- The paper introduces Step-DPO, an approach that refines preference optimization by focusing on individual reasoning steps in long-chain problems.
- It employs a three-stage data construction pipeline to generate about 10K step-wise preference pairs, ensuring effective in-distribution training.
- Experimental results demonstrate nearly a 3% accuracy gain on the MATH dataset, aligning LLM reasoning closer to human-level performance.
Step-DPO: Enhancing Mathematical Reasoning in LLMs
Introduction
The paper "Step-DPO: Step-wise Preference Optimization for Long-chain Reasoning of LLMs" addresses the challenge of mathematical reasoning in LLMs by proposing Step-DPO as an improvement over Direct Preference Optimization (DPO). The key issue with DPO lies in its inadequacy in handling errors within long-chain reasoning tasks, particularly in mathematics, where the correctness of each step is crucial. Step-DPO refines this by optimizing preference at the reasoning step level, allowing for finer supervision and correction of errors as they arise.
Step-DPO Approach
The Step-DPO framework treats individual reasoning steps as preference optimization units rather than evaluating answers holistically. This methodology is essential in long-chain reasoning tasks where errors often manifest in intermediate steps. By focusing on correcting the first erroneous step, Step-DPO enhances the model's ability to learn the correct reasoning trajectory.
This refinement allows models to significantly improve their accuracy on mathematical datasets like MATH and GSM8K, particularly in handling complex problems requiring extensive reasoning chains.
Figure 1: Comparison between DPO and Step-DPO.

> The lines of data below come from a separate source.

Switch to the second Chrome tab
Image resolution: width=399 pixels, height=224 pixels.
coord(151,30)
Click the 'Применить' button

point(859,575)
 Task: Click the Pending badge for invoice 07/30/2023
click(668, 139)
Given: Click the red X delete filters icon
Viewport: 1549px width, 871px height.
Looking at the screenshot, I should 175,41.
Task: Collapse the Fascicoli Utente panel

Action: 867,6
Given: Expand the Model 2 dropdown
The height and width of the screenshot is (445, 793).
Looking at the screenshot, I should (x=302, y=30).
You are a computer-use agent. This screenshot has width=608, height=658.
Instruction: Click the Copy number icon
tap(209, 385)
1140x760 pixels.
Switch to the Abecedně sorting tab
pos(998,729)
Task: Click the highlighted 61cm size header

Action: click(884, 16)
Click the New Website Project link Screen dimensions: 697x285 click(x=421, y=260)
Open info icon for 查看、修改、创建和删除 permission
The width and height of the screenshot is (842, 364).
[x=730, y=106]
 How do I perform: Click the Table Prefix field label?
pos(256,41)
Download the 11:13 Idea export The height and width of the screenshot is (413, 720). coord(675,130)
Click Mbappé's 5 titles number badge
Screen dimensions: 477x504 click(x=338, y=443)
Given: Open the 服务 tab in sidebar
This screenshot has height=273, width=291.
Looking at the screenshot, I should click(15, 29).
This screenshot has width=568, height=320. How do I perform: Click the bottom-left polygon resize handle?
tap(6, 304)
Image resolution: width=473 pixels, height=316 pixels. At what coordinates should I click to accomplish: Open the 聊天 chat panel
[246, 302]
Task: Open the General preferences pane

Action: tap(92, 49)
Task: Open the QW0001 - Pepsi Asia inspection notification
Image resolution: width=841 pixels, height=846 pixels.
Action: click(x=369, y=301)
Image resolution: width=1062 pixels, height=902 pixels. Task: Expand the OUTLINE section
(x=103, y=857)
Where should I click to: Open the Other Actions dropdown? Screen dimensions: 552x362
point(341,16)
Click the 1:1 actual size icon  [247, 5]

Data Construction Pipeline
To support Step-DPO, the paper introduces an effective data construction pipeline that efficiently assembles a high-quality dataset. This pipeline involves three key stages: error collection, step localization, and rectification. In the error collection phase, mathematical problems with incorrect model-generated solutions are identified. The step localization phase detects the first erroneous reasoning step through either manual verification or the use of ATI tools like GPT-4. Finally, rectification involves generating correct reasoning steps using the reference model, ensuring the data remains in-distribution.
The pipeline demonstrates a streamlined process for generating approximately 10K step-wise preference pairs, allowing models to learn from detailed reasoning errors and preferred in-distribution solutions.
Figure 2: Data construction pipeline for Step-DPO.
Figure 3: An example of preference data sample for Step-DPO.
Experimental Results
Step-DPO shows substantial improvements in mathematical reasoning for models with over 70B parameters, delivering nearly a 3\% gain in accuracy on the MATH dataset. The method aligns models more closely with human-level reasoning, achieving higher benchmark scores compared to previous state-of-the-art models including GPT-4-1106 and Claude-3-Opus.
The paper provides an in-depth analysis, showcasing how Step-DPO maintains accuracy with fewer than 500 training steps and a significantly smaller dataset, emphasizing its efficiency in data utilization and training resource management.
Figure 4: Accuracy on the MATH test set across models fine-tuned by Step-DPO and other state-of-the-art models. \dagger: reproduced result using our prompt.
Conclusion
Step-DPO presents a meaningful advancement in the alignment and training of LLMs for complex reasoning tasks, specifically within mathematics. By refining the approach to preference optimization at a granular level and leveraging efficient data construction methods, Step-DPO proves to be an effective tool in enhancing the accuracy of mathematical reasoning in LLMs. The research invites further exploration into similarly structured optimization techniques across various reasoning-sensitive domains, with potential applications in AI-driven educational tools and automated reasoning systems.
Figure 5: An example of comparison between Qwen2-72B-Instruct and Qwen2-72B-Instruct-Step-DPO.